The Federal Deposit Insurance Corp. may ask lenders that take over assets from seized banks to reduce the principal for up to $45 billion of mortgages, says FDIC Chairwoman Sheila Bair.
The idea is to go beyond interest-rate reductions and payment deferrals when institutions that take over failed banks share losses with the FDIC.
“We’re looking now at whether we should provide some further loss-sharing for principal write-down,” Bair told Bloomberg.
“Now you’re in a situation where even the good mortgages are going bad, because people are losing their jobs. So you have other factors now driving mortgage distress.”
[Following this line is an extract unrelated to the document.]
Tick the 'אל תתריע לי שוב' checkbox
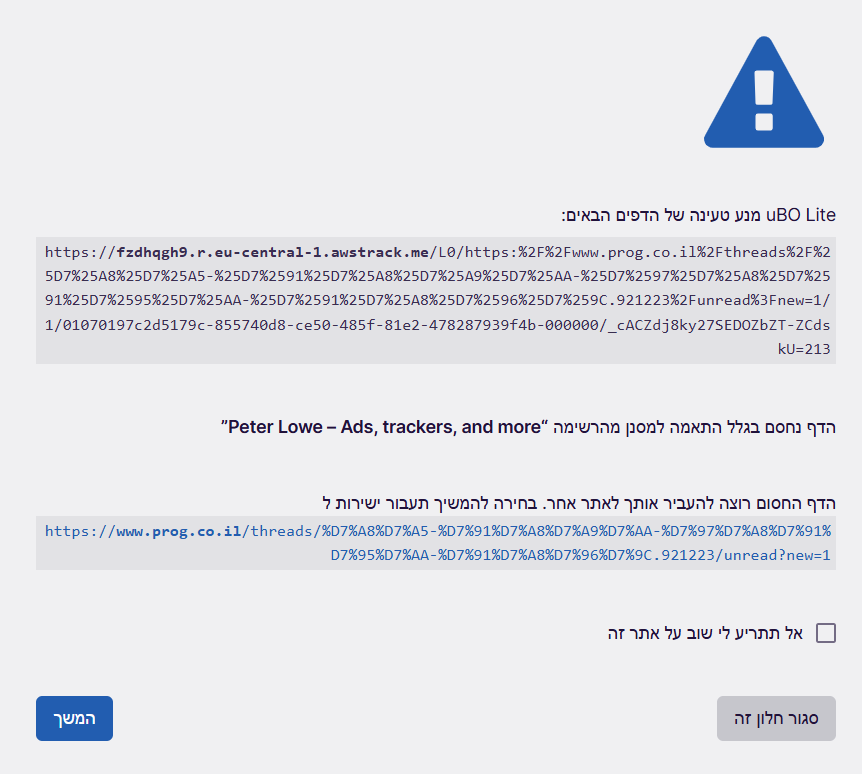Image resolution: width=862 pixels, height=774 pixels. coord(826,633)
A record one in seven U.S. mortgages were in foreclosure or at least one payment past due in the third quarter. And surging unemployment – now 10.2 percent – has contributed to that.
When a healthy bank takes over a failed one, the FDIC will cover up to 80 percent of losses on a home mortgage, and the acquiring bank is responsible for the rest.
So mortgage-principal reductions would create costs for both the FDIC and acquiring banks. “I think we’re going to gain by reducing re-default rates or delinquencies with people walking away,” Bair said.
She’s not the only one concerned about the state of the housing market.
Mark Zandi, chief economist at Moody's Economy.com, expects home prices to fall again soon. "The housing crash is not over," he told Reuters.
Meanwhile, Reuters has reported that U.S. bank regulators will meet Dec. 15 to consider a plan that would give banks more time to build capital cushions against more than $1 trillion of assets they will have to move back on their books next month.
The FDIC board is considering offering banks extra protection for the loans in an attempt to drive responsible securitizations and bring more transparency to banks' financial statements.
Banks will have to move assets held by off-balance-sheet trusts back on their balance sheets on Jan. 1.
An FDIC spokesman has said Bair is flexible about phasing in the capital impact of the change, which she has said could harm recovery in securitization markets.
But many of the same banks that were bailed out last year are paying out huge bonuses this year, and Treasury Secretary Tim Geithner isn’t happy about it.
Goldman Sachs, for example, has set aside about $17 billion to reward its workers.
“Our judgment is we have to end that era of irresponsibly high bonuses that helped to create these incentives for excessive risk taking,” Geithner told Bloomberg.
“We want to see fundamental constraints in how senior executives are paid at these institutions so that their compensation is much more tied to long-term gain.”
The basic problem, he says, is that executives were paid for taking unwise risks. “And those compensation packages were not at risk.”
Geithner also refuted Goldman Sachs’ recent assertion that it could have survived without government aid.
The entire U.S. financial system, including institutions both large and small, was in the midst of a run – “a classic bank run,” he said.
“I think the system was at risk and, the big institutions – none of them would have survived a situation in which we had let that fire try to burn itself out.”
Bankers also are making out on the stocks and options they were given in lieu of bonuses last year.
“People have to look at the sizable gains that have been made since stock and options were granted last year,” Jesse Brill, chairman of CompensationStandards.com, told The New York Times. “This had nothing to do with people’s performance.”